**Problem requirements:**
Could you retype every line below exactly, omitting the images?

**Supplied information:**
+ + + + + + +
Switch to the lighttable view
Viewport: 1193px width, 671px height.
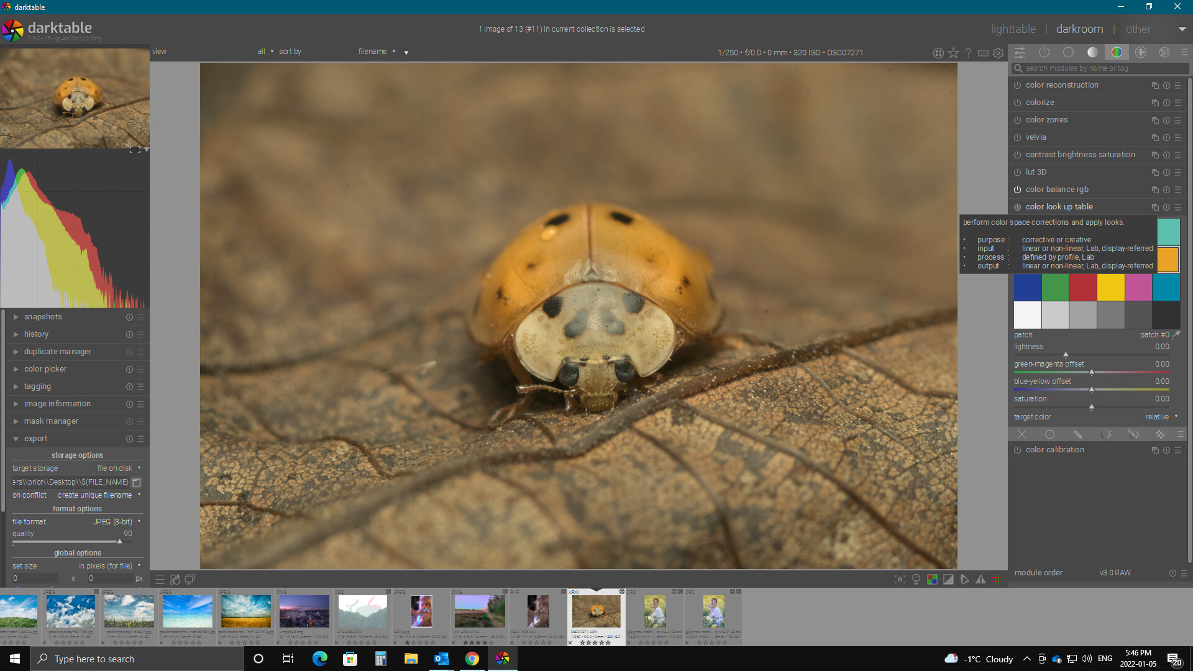tap(1013, 29)
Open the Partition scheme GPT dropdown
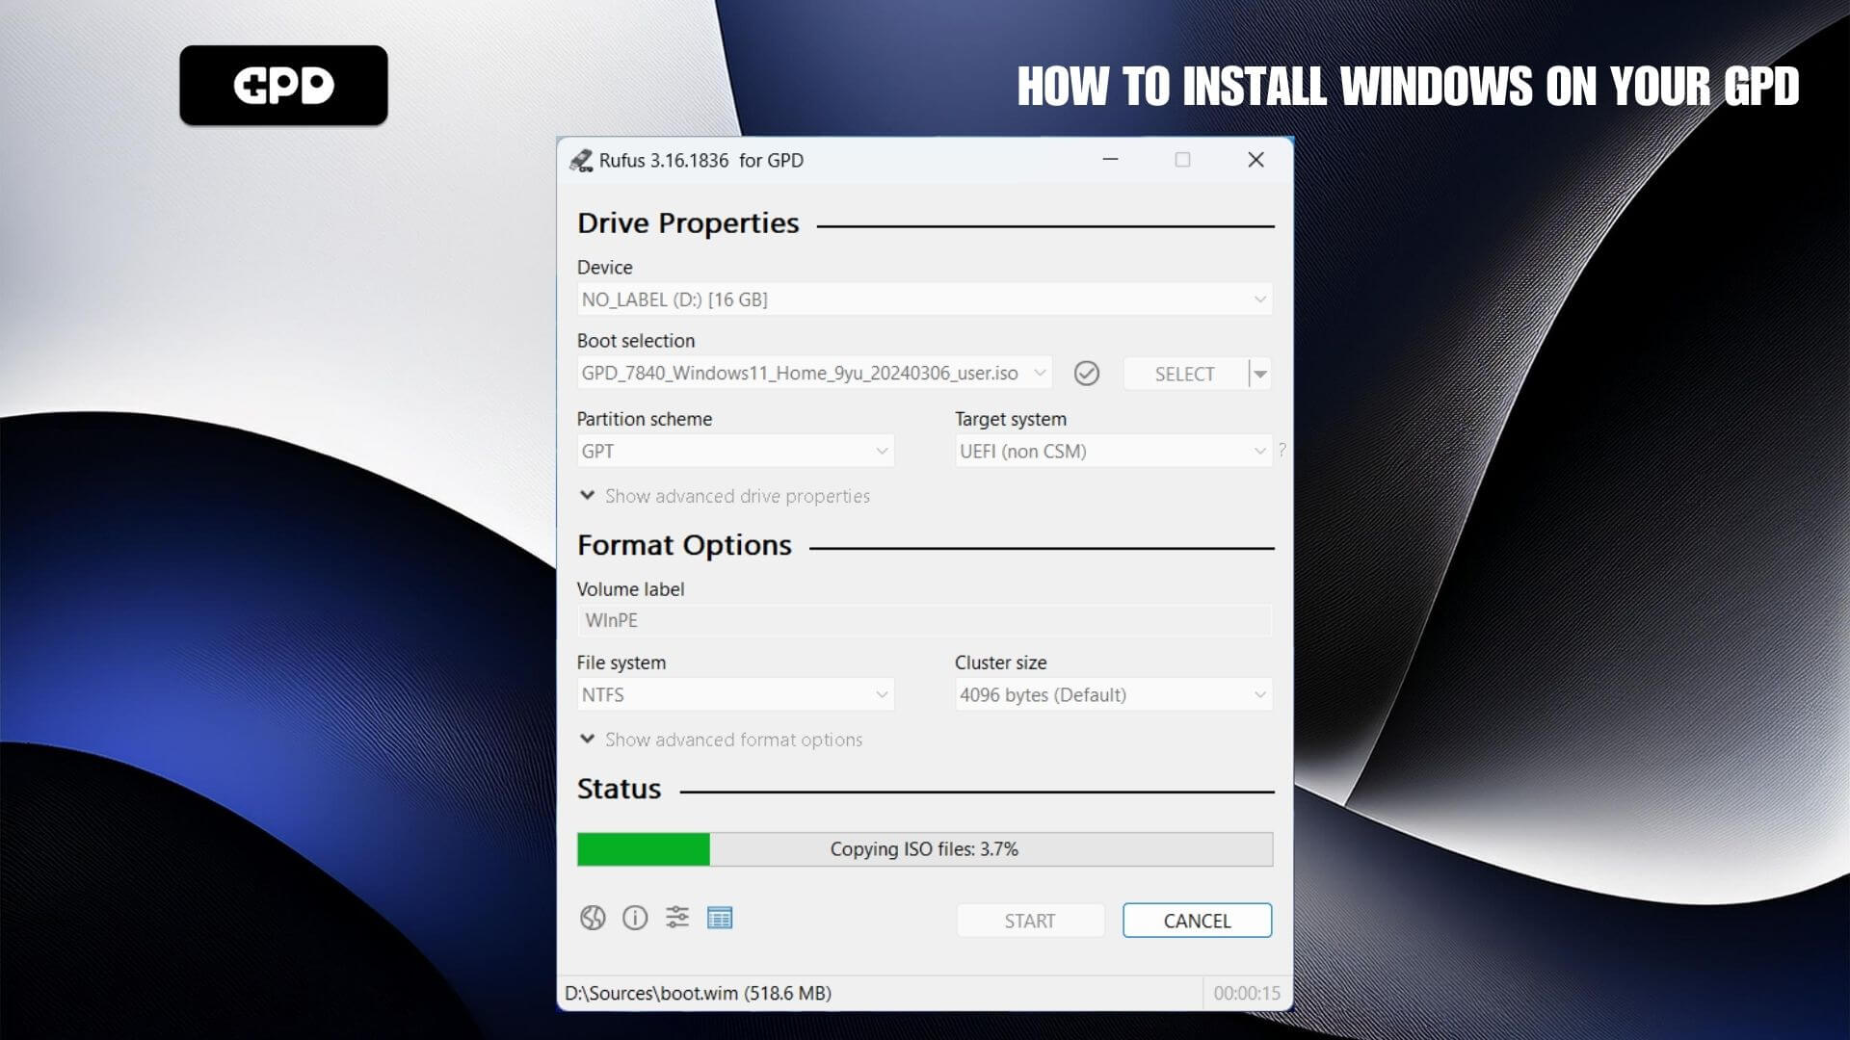Screen dimensions: 1850x1040 coord(734,451)
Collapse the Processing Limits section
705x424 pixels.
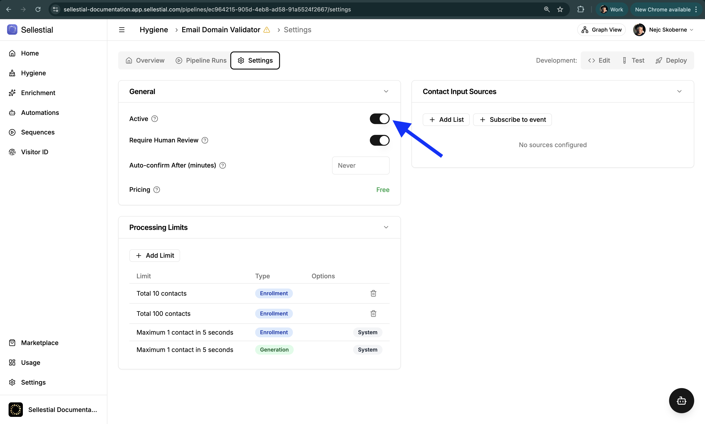click(x=386, y=227)
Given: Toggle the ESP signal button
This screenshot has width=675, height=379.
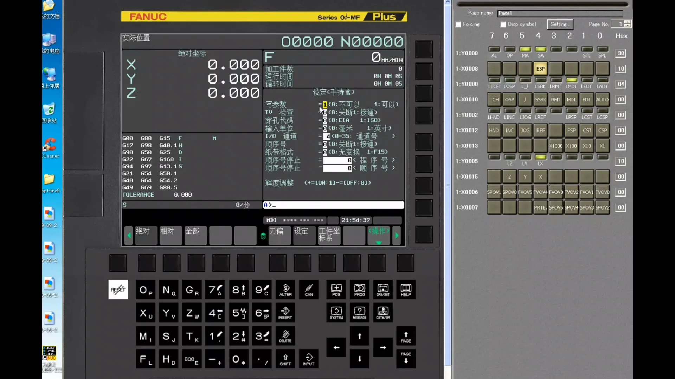Looking at the screenshot, I should click(x=540, y=69).
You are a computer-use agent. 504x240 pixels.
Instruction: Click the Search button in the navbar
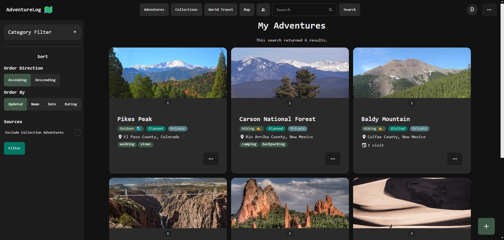click(349, 9)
+ + + + + + +
**Response to this task:**
Switch to the lighttable view
Viewport: 1193px width, 671px height.
tap(1013, 29)
Open the Partition scheme GPT dropdown
Screen dimensions: 1850x1040 coord(734,451)
Collapse the Processing Limits section
705x424 pixels.
click(x=386, y=227)
Given: Toggle the ESP signal button
This screenshot has width=675, height=379.
Looking at the screenshot, I should click(x=540, y=69).
You are a computer-use agent. 504x240 pixels.
Instruction: Click the Search button in the navbar
click(349, 9)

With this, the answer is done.